**Written request**
Quote the part of the forum thread about Amelia Earhart's beauty case that opens with the words containing "I have been" and closes with "during the attempt.".

**Passage shown**
☆ ☆ ☆ ☆ ☆
# Has Aviator Amelia Earhart's Beauty Case Been Found?



## MULTIZ321 (Jul 14, 2012)

Has Amelia Earhart's Beauty Case Been Found? by Rossella Lorenzi/ Discovery News/ MSNBC.com


Richard


----------



## Passepartout (Jul 14, 2012)

I have been reading this unfolding story for years. It does seem more than coincidental that beauty product containers from the 30's have turned up, but there is nothing to link any of the findings to Earhart. Interestingly, these finding are at the opposite end of the atoll where they are looking for remains of the Electra. If one draws the conclusion that she accomplished a safe landing then was castaway on an atoll without food or water, it casts a shadow on the Navy and whatever planning was made for keeping track of her during the attempt.

Jim


----------



## ricoba (Jul 14, 2012)

I too have always been interested in this mystery.  Not sure what this new expedition will uncover/discover, but the 1930's type items found thus far do give a hint that the plane may have landed on the atoll.  

While I think that it will be great if they do eventually discover remains of the Electra, in another way, the mystery itself is part of what makes this such a fascinating bit of history.  Once the plane is discovered it sort of will take away from the mystery.


----------



## MULTIZ321 (Jul 24, 2012)
☆ ☆ ☆ ☆ ☆
**Extracted records**
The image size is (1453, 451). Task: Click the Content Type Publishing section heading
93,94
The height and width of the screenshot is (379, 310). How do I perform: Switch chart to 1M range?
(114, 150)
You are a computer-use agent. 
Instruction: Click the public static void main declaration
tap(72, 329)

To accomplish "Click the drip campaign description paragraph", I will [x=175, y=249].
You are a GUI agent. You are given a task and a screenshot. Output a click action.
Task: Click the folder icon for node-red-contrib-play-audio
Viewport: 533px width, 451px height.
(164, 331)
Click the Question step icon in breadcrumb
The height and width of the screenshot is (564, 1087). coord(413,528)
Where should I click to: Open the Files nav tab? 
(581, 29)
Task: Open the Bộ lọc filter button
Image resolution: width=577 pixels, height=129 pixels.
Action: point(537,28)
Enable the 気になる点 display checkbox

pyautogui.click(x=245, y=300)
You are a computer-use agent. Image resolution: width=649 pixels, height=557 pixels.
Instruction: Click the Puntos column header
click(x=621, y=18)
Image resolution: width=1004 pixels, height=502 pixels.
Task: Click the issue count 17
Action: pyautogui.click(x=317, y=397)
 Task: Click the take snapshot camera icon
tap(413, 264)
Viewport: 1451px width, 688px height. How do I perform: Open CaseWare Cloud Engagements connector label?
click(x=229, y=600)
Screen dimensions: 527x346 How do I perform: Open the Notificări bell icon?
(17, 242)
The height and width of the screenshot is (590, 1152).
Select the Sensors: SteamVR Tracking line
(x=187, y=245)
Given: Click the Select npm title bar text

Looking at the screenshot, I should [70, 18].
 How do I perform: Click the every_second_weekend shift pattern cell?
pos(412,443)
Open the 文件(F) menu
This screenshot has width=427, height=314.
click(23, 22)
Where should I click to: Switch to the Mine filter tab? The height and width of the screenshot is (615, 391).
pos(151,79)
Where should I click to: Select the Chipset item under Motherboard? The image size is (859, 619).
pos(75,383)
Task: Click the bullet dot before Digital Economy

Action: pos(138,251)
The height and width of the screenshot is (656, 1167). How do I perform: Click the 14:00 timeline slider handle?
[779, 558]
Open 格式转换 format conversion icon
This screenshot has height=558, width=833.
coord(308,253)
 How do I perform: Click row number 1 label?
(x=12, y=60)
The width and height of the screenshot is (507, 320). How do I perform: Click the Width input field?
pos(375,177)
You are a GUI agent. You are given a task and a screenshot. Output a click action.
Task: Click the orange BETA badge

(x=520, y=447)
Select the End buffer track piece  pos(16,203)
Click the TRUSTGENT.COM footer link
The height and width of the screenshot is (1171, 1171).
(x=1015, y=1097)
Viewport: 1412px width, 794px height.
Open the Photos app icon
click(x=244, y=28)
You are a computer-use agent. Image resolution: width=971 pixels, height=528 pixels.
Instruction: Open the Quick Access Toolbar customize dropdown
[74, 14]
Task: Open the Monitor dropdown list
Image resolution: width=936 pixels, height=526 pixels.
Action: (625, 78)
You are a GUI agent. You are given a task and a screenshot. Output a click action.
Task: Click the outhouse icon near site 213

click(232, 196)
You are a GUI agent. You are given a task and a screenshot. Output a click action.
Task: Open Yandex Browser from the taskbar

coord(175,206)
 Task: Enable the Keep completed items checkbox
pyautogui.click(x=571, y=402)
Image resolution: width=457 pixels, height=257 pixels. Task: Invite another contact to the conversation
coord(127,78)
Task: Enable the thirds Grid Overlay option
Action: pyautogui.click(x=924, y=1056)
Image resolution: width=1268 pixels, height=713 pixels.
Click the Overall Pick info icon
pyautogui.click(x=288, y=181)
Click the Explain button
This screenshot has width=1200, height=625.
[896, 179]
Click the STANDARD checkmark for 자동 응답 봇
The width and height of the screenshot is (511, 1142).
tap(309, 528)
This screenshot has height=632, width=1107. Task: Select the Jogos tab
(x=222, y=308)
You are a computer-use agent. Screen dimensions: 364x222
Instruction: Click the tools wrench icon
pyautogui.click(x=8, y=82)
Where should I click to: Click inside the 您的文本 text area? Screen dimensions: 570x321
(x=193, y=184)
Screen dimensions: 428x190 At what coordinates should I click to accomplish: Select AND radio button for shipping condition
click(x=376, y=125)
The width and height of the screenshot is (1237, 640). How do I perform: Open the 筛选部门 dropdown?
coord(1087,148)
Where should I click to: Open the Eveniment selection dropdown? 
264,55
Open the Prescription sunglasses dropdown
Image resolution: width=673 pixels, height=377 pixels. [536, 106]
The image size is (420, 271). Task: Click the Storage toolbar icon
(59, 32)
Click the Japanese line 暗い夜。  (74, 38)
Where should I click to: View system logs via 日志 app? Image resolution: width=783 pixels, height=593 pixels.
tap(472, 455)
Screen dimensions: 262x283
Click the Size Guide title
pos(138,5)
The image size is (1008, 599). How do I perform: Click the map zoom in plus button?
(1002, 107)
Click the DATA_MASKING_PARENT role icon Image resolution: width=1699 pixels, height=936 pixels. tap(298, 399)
☆ ☆ ☆ ☆ ☆
**Expected answer**
I have been reading this unfolding story for years. It does seem more than coincidental that beauty product containers from the 30's have turned up, but there is nothing to link any of the findings to Earhart. Interestingly, these finding are at the opposite end of the atoll where they are looking for remains of the Electra. If one draws the conclusion that she accomplished a safe landing then was castaway on an atoll without food or water, it casts a shadow on the Navy and whatever planning was made for keeping track of her during the attempt.